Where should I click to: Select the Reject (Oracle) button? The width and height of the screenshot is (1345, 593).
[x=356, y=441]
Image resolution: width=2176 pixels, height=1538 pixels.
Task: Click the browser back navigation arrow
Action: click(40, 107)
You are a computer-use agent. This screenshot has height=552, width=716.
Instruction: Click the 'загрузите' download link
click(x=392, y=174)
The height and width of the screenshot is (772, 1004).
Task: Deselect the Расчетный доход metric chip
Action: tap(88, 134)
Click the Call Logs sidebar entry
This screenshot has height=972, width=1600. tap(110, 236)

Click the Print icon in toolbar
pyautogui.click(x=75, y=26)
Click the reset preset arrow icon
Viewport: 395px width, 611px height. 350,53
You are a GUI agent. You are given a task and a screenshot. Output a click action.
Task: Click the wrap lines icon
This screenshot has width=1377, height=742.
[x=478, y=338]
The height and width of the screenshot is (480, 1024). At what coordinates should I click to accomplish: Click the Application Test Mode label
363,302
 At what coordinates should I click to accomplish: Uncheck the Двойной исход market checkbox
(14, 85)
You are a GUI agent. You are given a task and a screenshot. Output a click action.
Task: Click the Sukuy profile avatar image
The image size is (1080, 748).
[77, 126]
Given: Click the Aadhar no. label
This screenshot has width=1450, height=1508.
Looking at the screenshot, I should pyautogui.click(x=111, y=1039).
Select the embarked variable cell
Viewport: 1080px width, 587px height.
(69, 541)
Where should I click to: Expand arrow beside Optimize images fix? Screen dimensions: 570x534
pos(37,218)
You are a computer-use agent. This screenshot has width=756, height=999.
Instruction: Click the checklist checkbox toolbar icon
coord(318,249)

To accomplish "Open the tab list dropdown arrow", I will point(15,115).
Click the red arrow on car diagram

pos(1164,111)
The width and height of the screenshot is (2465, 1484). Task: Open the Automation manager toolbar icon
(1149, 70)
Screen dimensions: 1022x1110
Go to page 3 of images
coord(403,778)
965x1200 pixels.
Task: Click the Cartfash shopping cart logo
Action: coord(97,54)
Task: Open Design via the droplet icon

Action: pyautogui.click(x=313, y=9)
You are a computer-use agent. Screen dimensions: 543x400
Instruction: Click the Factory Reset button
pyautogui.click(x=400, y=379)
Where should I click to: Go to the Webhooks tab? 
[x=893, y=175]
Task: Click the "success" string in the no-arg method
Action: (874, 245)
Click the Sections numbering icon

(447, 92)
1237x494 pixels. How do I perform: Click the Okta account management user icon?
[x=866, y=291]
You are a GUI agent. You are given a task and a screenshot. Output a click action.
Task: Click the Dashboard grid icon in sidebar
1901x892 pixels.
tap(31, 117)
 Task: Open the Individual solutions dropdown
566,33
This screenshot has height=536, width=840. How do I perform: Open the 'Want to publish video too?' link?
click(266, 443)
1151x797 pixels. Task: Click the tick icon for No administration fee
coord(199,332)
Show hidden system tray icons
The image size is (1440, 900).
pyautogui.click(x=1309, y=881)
+ + + +
Exercise description:
Say how many lines of the listing above contain "computer". Include nothing besides the number.

Answer to this task:
3